Spark Discharge Plasma-Enabled CO<sub>2</sub> Conversion Sustained by a Compact, Energy-Efficient, and Low-Cost Power Supply
Yuxuan Xu, Yuan Gao, Dengke Xi, Liguang Dou, Cheng Zhang, Baowang Lu, Tao Shao
Abstract
Plasma-enabled CO 2 conversion is an appealing technology to achieve carbon neutrality. Aiming at cost-effective utilization of CO 2, a compact and low-cost commercial power supply was applied to sustain spark discharge plasma-enabled CO 2 dissociation under extreme conditions of high vibrational and rotational temperatures and reduced electrical fields. It showed that the power supply could obtain the maximum electrical efficiency of 47.7%. The effects of electrode configuration on the CO 2 conversion performance were investigated.
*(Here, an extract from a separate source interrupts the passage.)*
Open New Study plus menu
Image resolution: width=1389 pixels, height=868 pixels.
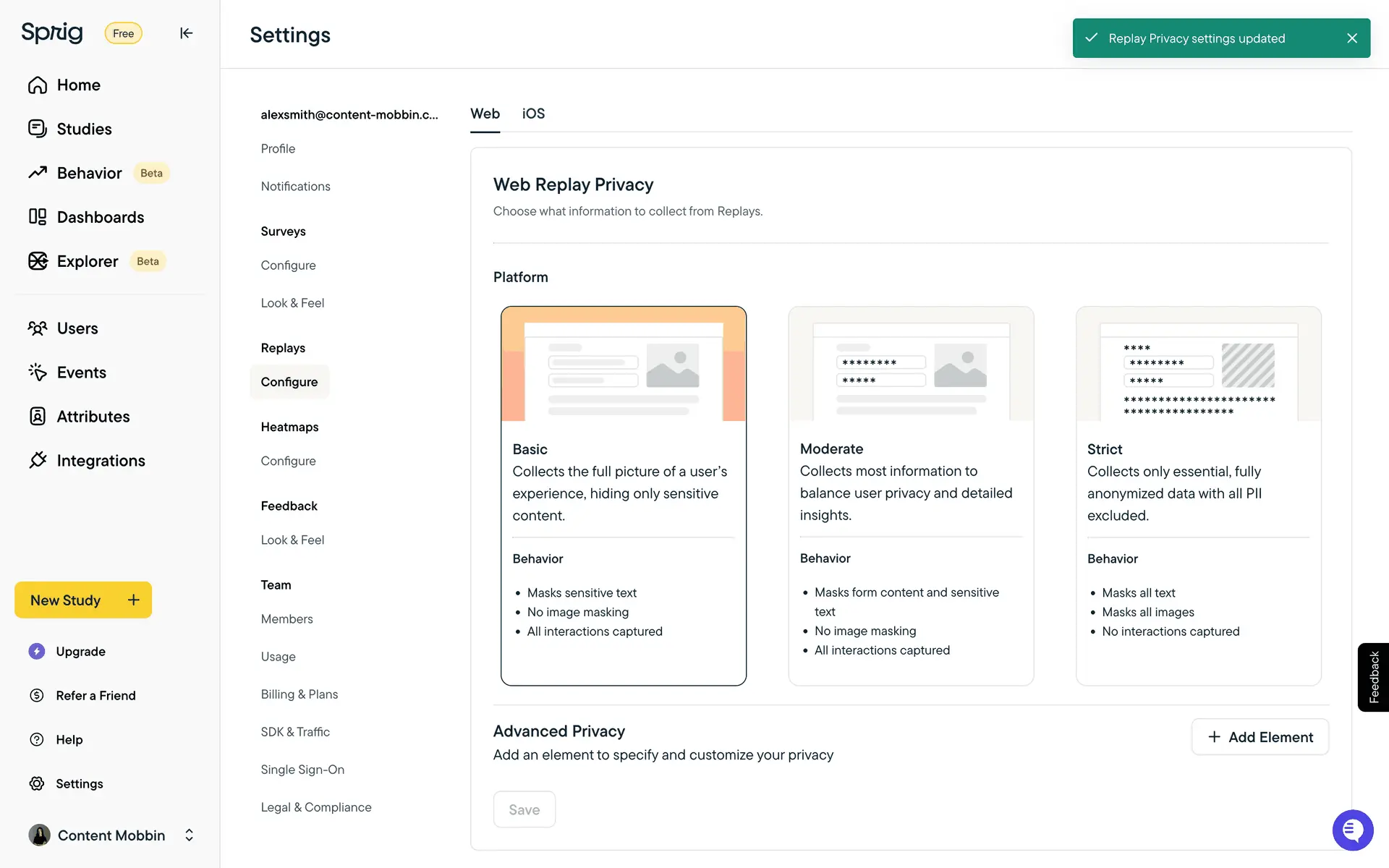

The highest CO 2 conversion rate of 10.3% and energy efficiency of 8.1% were achieved by 2 and 1 mm needle–plate electrodes, while the highest discharge power of 12.8 W was reached by 6 mm plate–plate electrodes. Collectively, optical emission spectroscopy and computational fluid dynamics simulation revealed the synergistic effects of electron-induced excitation and heat/gas transfer on the conversion performance. This work provides alternatives for plasma power supplies and sheds light on the panorama of spark discharge plasma-enabled CO 2 conversion.